The cost per zone will remain the same this year. Next years’ fee will change depending upon an updated tree inventory.
Construction Cost Index (CCI) remains high. This year’s CCI will be at approximately 6 percent.
This index means that some increases can approach 8% if warranted and supported by individual covenants.
Administrative Analyst Nicole Say stated that staff will begin the merger process of zones 10A-101 after counting prop 218 votes.
By the fiscal year 2026 or 2027, costs will not keep pace with assessments, and a significant disparity between the two will occur.
With successful Prop 218 results, the gap will be less significant by 2026-2027.
Proposition 218 hearings will continue. The number of future Prop 218 depends on the number of successful Proposition 218 votes this year.
Continue to adjust assessments on a per-zone basis, as needed,
Seek council guidance on the potential to consolidate other zones next fiscal year(s)
Consolidate zones where there are multiple zones in the same numerical series. (IE: 10A-101, 21A-21D, etc)
Attempt to consolidate zones with similar assessments
The council (7-0) unanimously approved D-2.
D-3 Contract Award for the Sidewalk Improvements Maple Street – Santa Cruz Street – Monterey Street, CDBG Project No. B19MC060053, City Project No. R-84
The city council (7-0) unanimously approved a resolution approving the Contract Award for the project to Witbro, Inc. DBA Seal Rite Paving & Grading for $254,678.The estimated completion date is May 2022.
D-4 Contract Award for the Sidewalk Improvements Lilly Street – Vineyard Avenue, CDBG Project No. B19MC060053, City Project No. R-85
The city council (7-0) unanimously approved a resolution approving the Contract Award for the project to Witbro, Inc. DBA Seal Rite Paving & Grading in $183,092.
Staff received six sealed bids. Witbro, Inc, dba Seal Rite Paving & Grading (Seal-Rite) submitted the lowest responsive and responsible bid.

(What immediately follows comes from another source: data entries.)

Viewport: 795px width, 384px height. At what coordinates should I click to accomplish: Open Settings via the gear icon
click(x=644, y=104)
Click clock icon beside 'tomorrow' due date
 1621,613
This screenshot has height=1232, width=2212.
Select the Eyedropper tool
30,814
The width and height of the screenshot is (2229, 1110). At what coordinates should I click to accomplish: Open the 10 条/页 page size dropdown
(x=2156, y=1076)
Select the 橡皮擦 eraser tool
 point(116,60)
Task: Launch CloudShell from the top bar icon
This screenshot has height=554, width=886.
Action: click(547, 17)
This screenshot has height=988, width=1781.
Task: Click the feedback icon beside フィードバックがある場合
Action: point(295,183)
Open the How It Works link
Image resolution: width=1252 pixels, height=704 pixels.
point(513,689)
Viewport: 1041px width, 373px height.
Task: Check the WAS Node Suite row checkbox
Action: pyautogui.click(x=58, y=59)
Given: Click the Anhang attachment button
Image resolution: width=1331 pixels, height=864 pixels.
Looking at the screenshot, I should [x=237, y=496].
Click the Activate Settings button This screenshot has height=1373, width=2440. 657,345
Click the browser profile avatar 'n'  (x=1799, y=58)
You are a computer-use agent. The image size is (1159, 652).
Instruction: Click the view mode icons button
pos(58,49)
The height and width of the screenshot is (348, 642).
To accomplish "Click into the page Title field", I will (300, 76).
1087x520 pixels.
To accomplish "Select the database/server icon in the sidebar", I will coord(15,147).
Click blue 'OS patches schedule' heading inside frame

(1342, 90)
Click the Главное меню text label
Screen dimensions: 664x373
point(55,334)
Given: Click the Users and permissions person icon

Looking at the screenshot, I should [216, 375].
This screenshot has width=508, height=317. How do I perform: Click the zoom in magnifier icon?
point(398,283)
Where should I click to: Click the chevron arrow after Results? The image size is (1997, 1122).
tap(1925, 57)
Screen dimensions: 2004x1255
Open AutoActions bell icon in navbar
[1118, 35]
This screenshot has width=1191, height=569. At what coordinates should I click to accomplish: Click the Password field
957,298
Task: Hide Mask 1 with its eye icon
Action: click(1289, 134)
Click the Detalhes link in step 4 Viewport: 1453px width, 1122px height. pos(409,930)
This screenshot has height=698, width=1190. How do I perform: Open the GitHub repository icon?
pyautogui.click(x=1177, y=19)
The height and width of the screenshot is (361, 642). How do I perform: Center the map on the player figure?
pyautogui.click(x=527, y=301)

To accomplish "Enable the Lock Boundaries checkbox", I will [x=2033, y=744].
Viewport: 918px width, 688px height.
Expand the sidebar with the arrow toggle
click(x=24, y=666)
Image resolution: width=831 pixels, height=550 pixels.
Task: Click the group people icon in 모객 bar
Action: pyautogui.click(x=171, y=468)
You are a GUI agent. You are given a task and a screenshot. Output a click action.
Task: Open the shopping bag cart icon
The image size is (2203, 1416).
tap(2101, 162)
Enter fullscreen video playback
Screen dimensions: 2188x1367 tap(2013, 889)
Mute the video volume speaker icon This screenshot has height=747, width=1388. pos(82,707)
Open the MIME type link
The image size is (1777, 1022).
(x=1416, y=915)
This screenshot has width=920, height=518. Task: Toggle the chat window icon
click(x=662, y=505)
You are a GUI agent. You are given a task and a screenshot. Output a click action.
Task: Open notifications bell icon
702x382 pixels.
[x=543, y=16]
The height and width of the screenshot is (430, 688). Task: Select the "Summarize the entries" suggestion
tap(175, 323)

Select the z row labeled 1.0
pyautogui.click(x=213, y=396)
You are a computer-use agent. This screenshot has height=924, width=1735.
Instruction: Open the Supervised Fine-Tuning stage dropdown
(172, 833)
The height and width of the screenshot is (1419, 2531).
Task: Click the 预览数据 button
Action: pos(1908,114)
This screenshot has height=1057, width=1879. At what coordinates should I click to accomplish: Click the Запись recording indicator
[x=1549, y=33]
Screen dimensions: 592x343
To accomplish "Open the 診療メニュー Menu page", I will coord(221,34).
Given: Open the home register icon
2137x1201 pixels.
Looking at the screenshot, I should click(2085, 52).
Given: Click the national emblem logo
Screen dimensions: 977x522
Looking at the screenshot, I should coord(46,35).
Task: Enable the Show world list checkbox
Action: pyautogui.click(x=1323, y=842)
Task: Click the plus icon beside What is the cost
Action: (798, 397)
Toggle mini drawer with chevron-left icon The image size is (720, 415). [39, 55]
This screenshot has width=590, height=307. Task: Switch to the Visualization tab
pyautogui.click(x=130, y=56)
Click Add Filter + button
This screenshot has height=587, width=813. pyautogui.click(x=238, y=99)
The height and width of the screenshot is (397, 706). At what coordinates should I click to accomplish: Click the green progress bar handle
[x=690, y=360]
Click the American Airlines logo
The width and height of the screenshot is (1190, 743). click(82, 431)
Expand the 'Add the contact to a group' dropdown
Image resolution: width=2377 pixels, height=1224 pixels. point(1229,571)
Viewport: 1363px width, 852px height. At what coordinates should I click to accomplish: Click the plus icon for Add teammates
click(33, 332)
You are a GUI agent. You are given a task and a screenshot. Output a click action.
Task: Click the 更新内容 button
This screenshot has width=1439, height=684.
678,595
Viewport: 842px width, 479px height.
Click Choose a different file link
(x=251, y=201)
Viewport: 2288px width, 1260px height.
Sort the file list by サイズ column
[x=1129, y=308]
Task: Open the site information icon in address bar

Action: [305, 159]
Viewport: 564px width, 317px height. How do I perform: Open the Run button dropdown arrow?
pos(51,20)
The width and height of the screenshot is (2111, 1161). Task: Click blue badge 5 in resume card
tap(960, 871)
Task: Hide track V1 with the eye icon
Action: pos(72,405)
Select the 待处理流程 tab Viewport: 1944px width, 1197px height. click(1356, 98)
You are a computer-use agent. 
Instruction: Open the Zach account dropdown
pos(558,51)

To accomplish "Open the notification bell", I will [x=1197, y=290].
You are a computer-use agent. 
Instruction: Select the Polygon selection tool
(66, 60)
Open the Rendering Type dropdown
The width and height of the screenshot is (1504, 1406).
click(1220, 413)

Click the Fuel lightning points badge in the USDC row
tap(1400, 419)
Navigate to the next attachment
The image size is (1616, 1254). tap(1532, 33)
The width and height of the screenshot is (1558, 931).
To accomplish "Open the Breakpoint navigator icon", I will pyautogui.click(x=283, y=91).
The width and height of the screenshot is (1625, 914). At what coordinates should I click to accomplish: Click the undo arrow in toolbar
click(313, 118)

The administrative reports focused on the following:
E-1 The Council (7-0) unanimously approved the City contribution toward the Madera County Economic Development Commission for the fiscal year 2022/2023 of $179,428.99
The closed sessions focused on:
G-1 Public Employee Performance Evaluation Under Government Code Section 54957(b)(1) Title: City Manager
The meeting ended at 9:46 pm. On Wednesday, February 16, 2022, the next regular meeting will be at 6:00 pm on YouTube.